Image: Boeing Plunges After Weak 2016 Forecast Fans Slowdown Concerns

Wednesday, 27 Jan 2016 10:45 AM

Boeing Co. fell the most in five months after predicting weaker profit and fewer jetliners than analysts expected, stoking concerns that airlines’ appetite for new planes is waning amid global economic turmoil.

The company was the worst performer among the 30 members of the Dow Jones Industrial Average even though its fourth-quarter profit exceeded estimates by a wide margin. The stock plunged 9.5 percent to $115.87 at 10:14 a.m. in New York after earlier dropping as much as 10 percent, its steepest intraday decline since August.

Earnings excluding some pension expenses will probably be $8.15 to $8.35 a share this year, the company said Wednesday in a statement. That was more than $1 below than the $9.42 average of 22 analyst estimates compiled by Bloomberg. Boeing’s sales forecast of between $93 billion and $95 billion fell short of analysts’ projections of $97.3 billion.

Aircraft deliveries this year will fall from a record 762 in 2015, Boeing said, fueling concerns that revenue growth may be hampered by a saturated market and a sluggish global economy. Planemakers typically receive the bulk of payment for their products when they are delivered to customers.

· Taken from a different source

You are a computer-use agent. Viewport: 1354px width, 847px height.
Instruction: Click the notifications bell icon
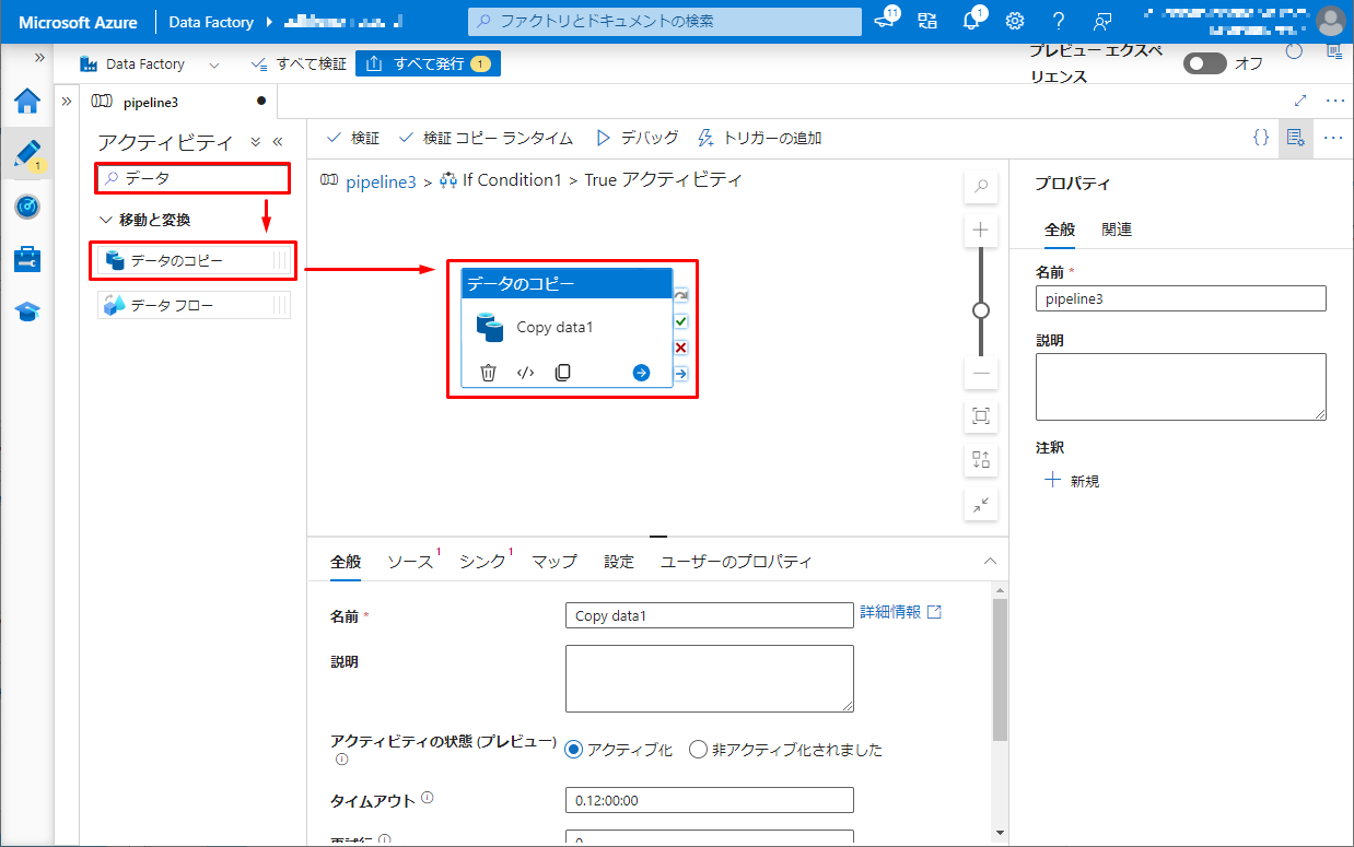point(970,21)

“We’ve seen this telegraphed in the marketplace, we know there is softness in widebody sales” of models such as the 777, said George Ferguson, senior air transport analyst with Bloomberg Intelligence. “Boeing may be smart here and decide it’s not selling airplanes on the cheap. But that’s not going to make investors feel any better today, because that hurts earnings.”

Falling Deliveries

Boeing’s traditionally conservative annual forecast will be in the spotlight as Chief Executive Dennis Muilenburg addresses analysts later this morning. 

Aircraft deliveries should taper to 740 and 745 jetliners this year as Boeing cuts production of its iconic 747 jumbo jet and begins manufacturing a new version of the 737, its all-time sales leader. Executives have said they are studying a similar production cut for the best-selling 777 jetliner amid a transition to an upgraded model.

Boeing said it was reaffirming already announced manufacturing increases for its aircraft, without elaborating.

While the weaker earnings shouldn’t “negatively impact Boeing’s existing plans to return cash to shareholders, it could create doubt as to the sustainability of these plans, especially with the probable 777 rate cut/777X ramp still ahead,” Robert Stallard, an aerospace analyst with RBC Capital Markets, said in a report Wednesday. “And this doesn’t include any impact from an aerospace downturn if this should occur at some point before the end of this decade.”

Boeing expects operating cash flow to rise this year to about $10 billion, from $9.36 billion in 2015, as it works to drive down costs and build aircraft more efficiently. Its board also approved increasing the share repurchase authorization to $14 billion, to be made over the next two to three years. Fourth-quarter profit of $1.60 a share topped the $1.27 anticipated by analysts.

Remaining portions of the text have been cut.